Detach with love. Don't feel guilty about not going to see your mom, do as much as you can tolerate. Your life has to go on. Take care of you. Taking care of you does not make you a bad person or a selfish person.
Hope this helps.
"NO ONE is a bad person for not responding positively to be abused verbally, emotionally, or physically. At some point detaching is something you absolutely have to do to save yourself if you can't start to set limits and delegate care; expectations have to be lowered, lowered again, and lowered some more. Depressing, but hopefully you can realize that you are not causing the problem and not deserving of guilt and blame for trying your best to help and to understand."
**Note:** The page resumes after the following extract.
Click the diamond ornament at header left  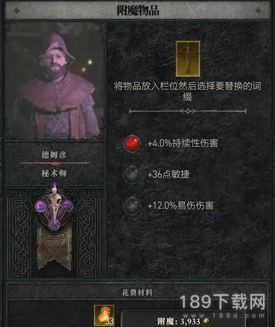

I first believe she had a problem w ypu from the beginning. Now I think she feel like you are taking completely control over her and you are as pos but loosen up on her alittle. I would only take her to her hairdresser when it is convenient for you and maybe right now for alittle hirer someone she knows or outside of the facility to be w her. Mayb she can put trust in them, right now in her mind she can not trust family and you. I hear this all the time, elderly pp w trust outside the family first, because they think family want to take everything when they die. Or when you decide things for her let her have some say so let her feel she is involve w her decisions. This will cost but less stress off of you or you will continue to be run down. Right now your relationship w her is a problem so let some else help you call local agencies. Next she will start not trusting the ppl in the facility. Now to get her out the bed you have to start slow try just letting her agree to just stay in her room in a chair at her pace not yours. If you let her be in some control she will respect you more. But you do need to get her evaluated and maybe she has medication interaction. You need to be in control in big things and let her control the small ones, its hard for to pp to be on control. Spend time w your husband and let the agency give her someone to be with maybe 2-3 times aweek at least its free time for you. Mybe they can build a trusting relationship w her and she won't have time to focus on what you are doing. Good Luck I work w the elderly and families everyday. The other caregiver can help you put alot.
Praying, hoping, wishing I could send you strength and energy to help you decide you are worthy of help and to make that one contact or call that would get a ball rolling for some alternative to you just continuing to burn up to a crisp to where there is nothing left of you even if you do survive your Mom!!